Thursday, August 22, 2019

If this is Thursday it must be postcards, 413

Haida Village, Haida Gwaii, Alaska, 1890

Today’s featured postcard is another one I found in a shop in Ketchikan.  Richard Maynard is identified as the photographer on the card dated 1890*.  The picture shows a Haida Village, Haida Gwaii also called Queen Charlotte Islands, off the northern Pacific Coast of Canada.  The blurb on the reverse states:  “Each house in this village was identified with crests which were displayed on mortuary poles and house front.”  The card was printed in Canada and is a Native Elements product,, Vancouver, B.C., Canada.

There are between 40 and 60 islands in the archipelago that includes the two main islands, Graham Island (Kiis Gwaay) on the north and Moresby Island (Taawxii Xaaydaga Gwaay.yaay linagwaay**—south people island or Gwaay Haanas—islands of Beauty). There are also approximately 150 smaller islands. 
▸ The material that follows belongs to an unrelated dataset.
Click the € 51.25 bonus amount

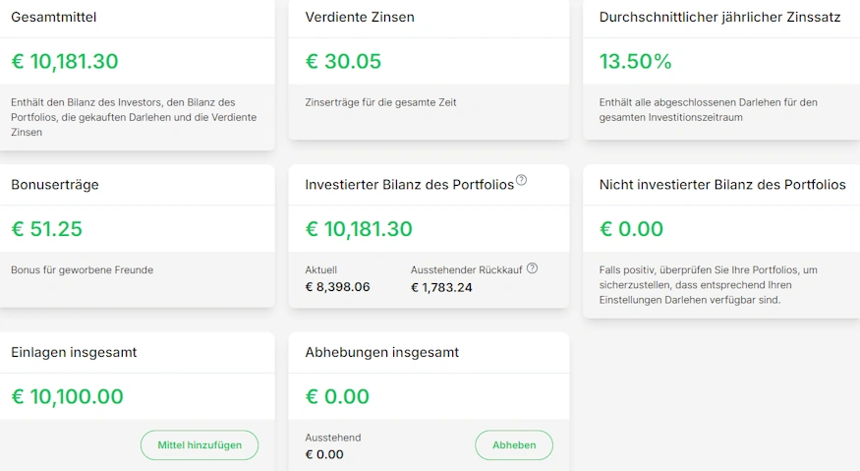tap(46, 229)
Archaeologists have established that the Haida people have lived on the islands for 13,000 years.  Today form about half of the population.  They have their own acting government called the Council of the Haida Nation.  The islands were formerly known as the Queen Charlotte Islands or “the Charlottes.”  In 2010 the Haida Gwaii Reconciliation Act, in an agreement between British Columbia and the Haida people, renamed them.

The Haida population was around 30,000 inhabitants until the Europeans arrived bringing with them diseases such as smallpox, measles, typhoid, and syphilis.  About 90% of the people died from these illnesses during the 1800s.  By 1900 there were only 350 people remaining and many of the towns and villages had been abandoned.  Today the population living on the islands is about 4,500.  Many of the native peoples moved to cannery towns on the mainland or to Vancouver Island.  The two remaining active island communities are Skidgate, shown on the postcard, and Old Massett, each having a population of about 700 individuals. 
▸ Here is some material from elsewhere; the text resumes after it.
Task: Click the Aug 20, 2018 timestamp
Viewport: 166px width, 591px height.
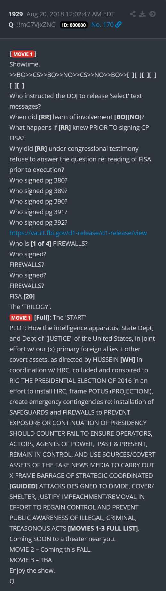Action: tap(70, 14)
It is not known for certain how the original Haida people came to settle the islands but anthropologists have found striking parallels between the inhabitants of the Kamchatka Peninsula and those of the native peoples of the Pacific Northwest Coast. 

The photographer, Richard Maynard (1832-1907) was Canadian and known mainly for his pictures featuring landscape views of British Columbia, coastal Alaska, and the Pribiloff Islands of the Bering Sea.  Maynard’s wife, Hannah, was also a photographer.  Many of his prints and personal papers were collected by Charles Newcombe.  The negatives of pictures taken by both Maynard and his wife were donated to sold by the son, Albert, to the British Columbia Archives.

For additional information about Haida Gwaii and other examples of Maynard’s photography, see:


*  There is another similar photograph on Wikipedia that is labeled “Houses and totem poles, Skidegate, 26 July 1878 (George Mercer Dawson, Geological Survey of Canada, NAC-PA-37756).”   I’m not sure if both are the same photograph or two different pictures of the same village taken at different times.

**The native names use diacritical marks and letters that I do not have on my computer so these may not be spelled exactly as they should be.